[Stored items]
:::::
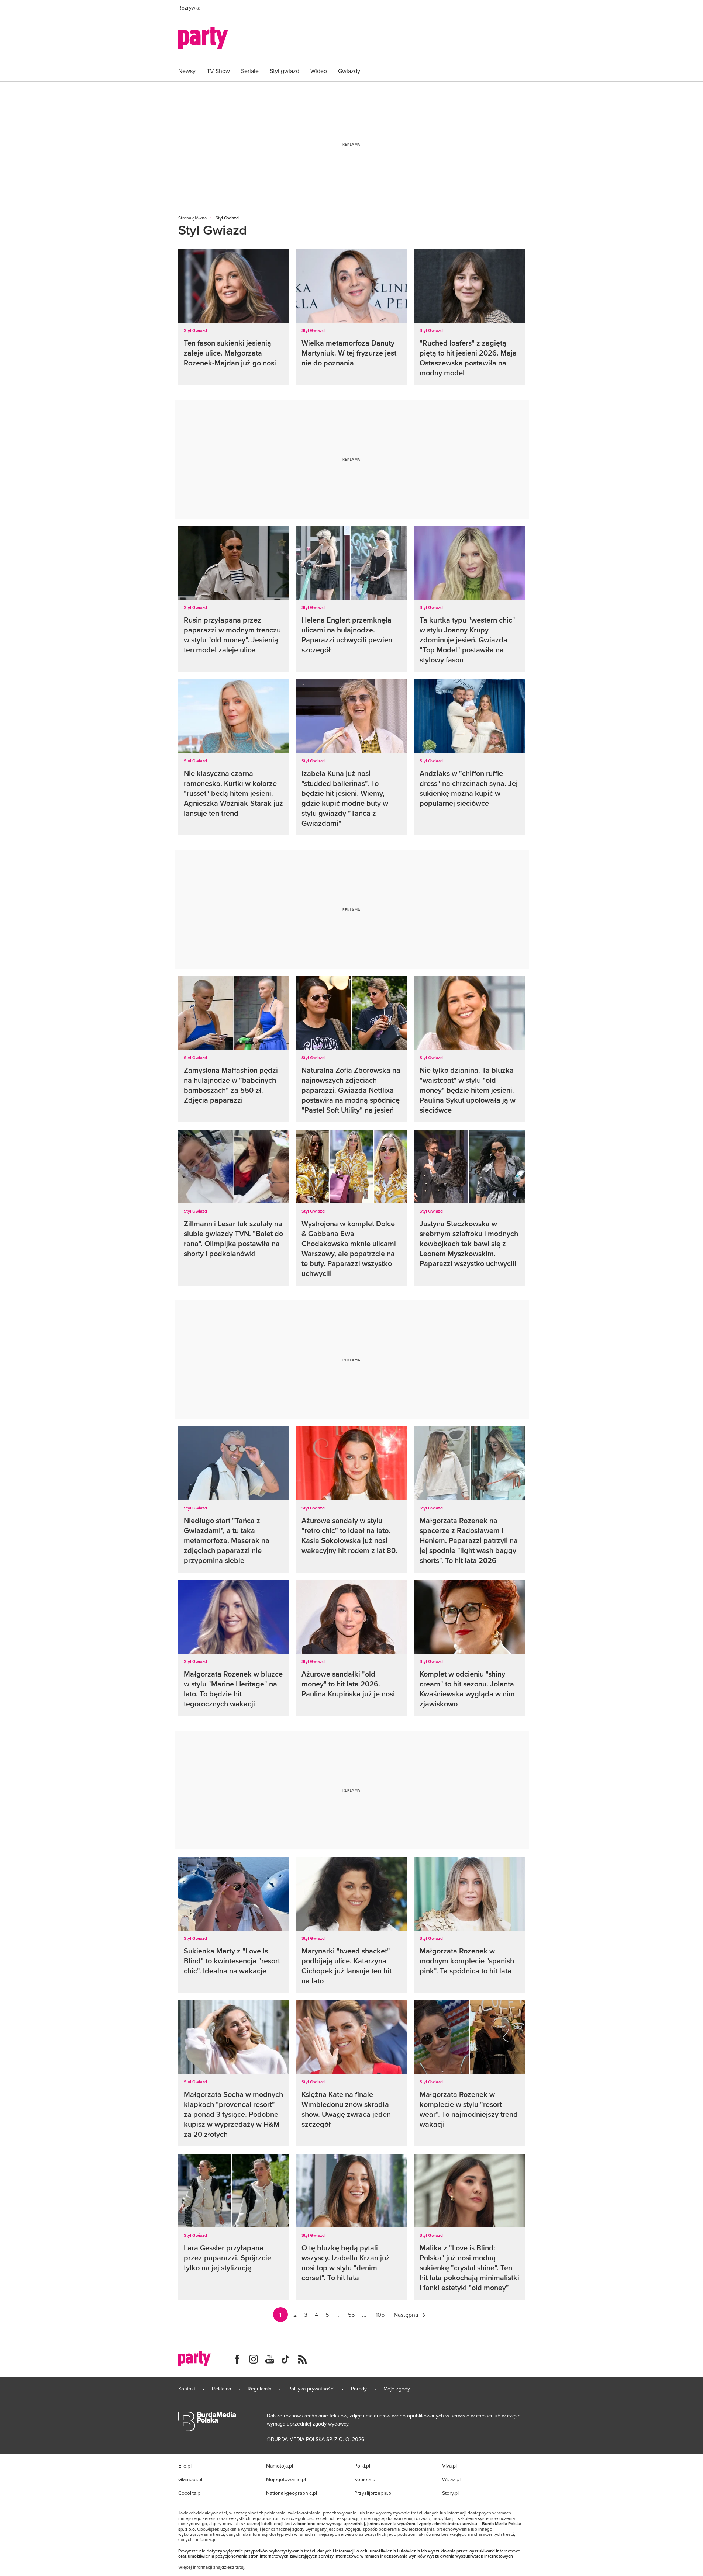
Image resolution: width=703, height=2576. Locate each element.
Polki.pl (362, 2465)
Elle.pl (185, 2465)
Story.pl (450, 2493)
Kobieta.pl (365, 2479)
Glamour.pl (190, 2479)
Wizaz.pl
:::::
:: PROBLEM DESCRIPTION ::
The span to give again runs from the line with "Polki.pl (362, 2465)" through the last line of the records above; reproduce it exactly and nothing more.

:: COMPLETED TASK ::
Polki.pl (362, 2465)
Elle.pl (185, 2465)
Story.pl (450, 2493)
Kobieta.pl (365, 2479)
Glamour.pl (190, 2479)
Wizaz.pl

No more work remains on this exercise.